So here’s my first video for this year. It places some of the themes of my work in the context of our present malaise.

Tuesday 5 January 2021

And to prove it...

 

Rugby Open 2020 has now been properly locked down past the scheduled closing date. But there is some online stuff beginning to happen.

 

 

Here’s a video of the exhibition with nobody there. You will spot my print around 30 seconds in.

Update on 7th January. They've added a nice online brochure in flipbook format and a form to vote for your favorite work. Both again on the Rugby Open 2020 page. And here's a direct link to the brochure you'll find me on page 18.
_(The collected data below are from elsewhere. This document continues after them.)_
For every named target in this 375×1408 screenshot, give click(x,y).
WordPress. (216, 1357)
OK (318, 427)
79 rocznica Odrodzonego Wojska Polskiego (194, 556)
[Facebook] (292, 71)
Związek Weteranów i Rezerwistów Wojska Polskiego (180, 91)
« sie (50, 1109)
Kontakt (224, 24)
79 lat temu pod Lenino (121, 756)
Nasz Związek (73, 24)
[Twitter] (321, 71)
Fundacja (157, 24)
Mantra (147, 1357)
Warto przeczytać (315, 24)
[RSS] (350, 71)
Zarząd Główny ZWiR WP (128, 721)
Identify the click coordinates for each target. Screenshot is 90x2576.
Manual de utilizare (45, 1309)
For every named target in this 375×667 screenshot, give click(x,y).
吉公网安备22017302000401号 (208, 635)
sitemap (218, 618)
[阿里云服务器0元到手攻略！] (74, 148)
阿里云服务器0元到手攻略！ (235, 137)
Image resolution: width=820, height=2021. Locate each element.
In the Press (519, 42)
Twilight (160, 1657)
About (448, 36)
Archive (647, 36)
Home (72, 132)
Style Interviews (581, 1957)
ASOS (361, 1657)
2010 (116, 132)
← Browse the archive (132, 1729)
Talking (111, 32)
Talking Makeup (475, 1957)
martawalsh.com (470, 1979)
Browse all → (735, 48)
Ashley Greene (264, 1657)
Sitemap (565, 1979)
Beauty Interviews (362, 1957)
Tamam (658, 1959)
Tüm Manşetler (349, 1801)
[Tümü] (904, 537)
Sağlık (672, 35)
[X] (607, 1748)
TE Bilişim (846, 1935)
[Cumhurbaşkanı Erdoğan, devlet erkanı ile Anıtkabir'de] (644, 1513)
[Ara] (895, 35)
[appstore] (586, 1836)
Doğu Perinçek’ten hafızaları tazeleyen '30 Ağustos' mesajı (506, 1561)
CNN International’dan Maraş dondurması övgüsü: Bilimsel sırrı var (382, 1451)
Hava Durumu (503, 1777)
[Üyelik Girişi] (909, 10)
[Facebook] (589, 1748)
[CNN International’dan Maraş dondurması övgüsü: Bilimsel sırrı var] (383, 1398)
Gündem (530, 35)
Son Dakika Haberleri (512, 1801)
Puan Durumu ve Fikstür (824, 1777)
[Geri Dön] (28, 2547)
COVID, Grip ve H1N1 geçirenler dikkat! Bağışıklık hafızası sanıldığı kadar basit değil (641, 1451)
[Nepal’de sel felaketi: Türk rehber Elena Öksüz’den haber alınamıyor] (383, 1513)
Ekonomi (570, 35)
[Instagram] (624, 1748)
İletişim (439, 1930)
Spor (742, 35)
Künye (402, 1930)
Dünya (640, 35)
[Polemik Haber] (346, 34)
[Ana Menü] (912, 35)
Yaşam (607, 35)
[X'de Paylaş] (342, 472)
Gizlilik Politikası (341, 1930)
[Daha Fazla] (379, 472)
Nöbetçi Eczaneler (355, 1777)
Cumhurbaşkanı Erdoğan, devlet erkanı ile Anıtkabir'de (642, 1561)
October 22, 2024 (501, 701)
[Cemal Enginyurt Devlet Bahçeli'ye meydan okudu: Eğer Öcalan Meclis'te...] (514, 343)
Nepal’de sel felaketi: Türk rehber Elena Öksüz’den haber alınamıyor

Update on 12th January. RAGM are keeping the exhibition on the walls until 17th April so will open it if-and-when they get the nod from government. Fingers crossed.

Sunday 3 January 2021

Death and the Bibliophile (book plate)




I don’t think I’ve ever lent a book and got it back. The only book I remember coming back was one I had given to somebody only to have it returned after their death. It bore an inscription to me on the fly leaf, so his executors gave it back to me.

I’ve always loved book plates. I like to see them in an old book, little memorials to previous owners.

Any book that I paste one of these inside is unlikely to get lent out. But maybe when the Davies Library is dispersed, people in the future can wonder about me. And the faint-hearted can worry that I may have cursed the book, wishing upon them a visit from Uncle Death himself.

I’ve been thinking about this image for about the last month. It started out with her facing forward and fainting away at Death’s touch. The composition was much more four-square and had something of a Jugendstil Death and the Maiden about it. I’ve come back to the idea off-and-on over the month and it has developed in a more expressionistic direction. Yesterday I felt I’d got the drawing of the reader right, flinching yet unwilling to be torn from the book. I’ve been drawing some of the Deaths from Holbein’s Dance of Death, and that’s where his vibe has come from. I like that he seems quite importunate, and maybe a bit lizardy.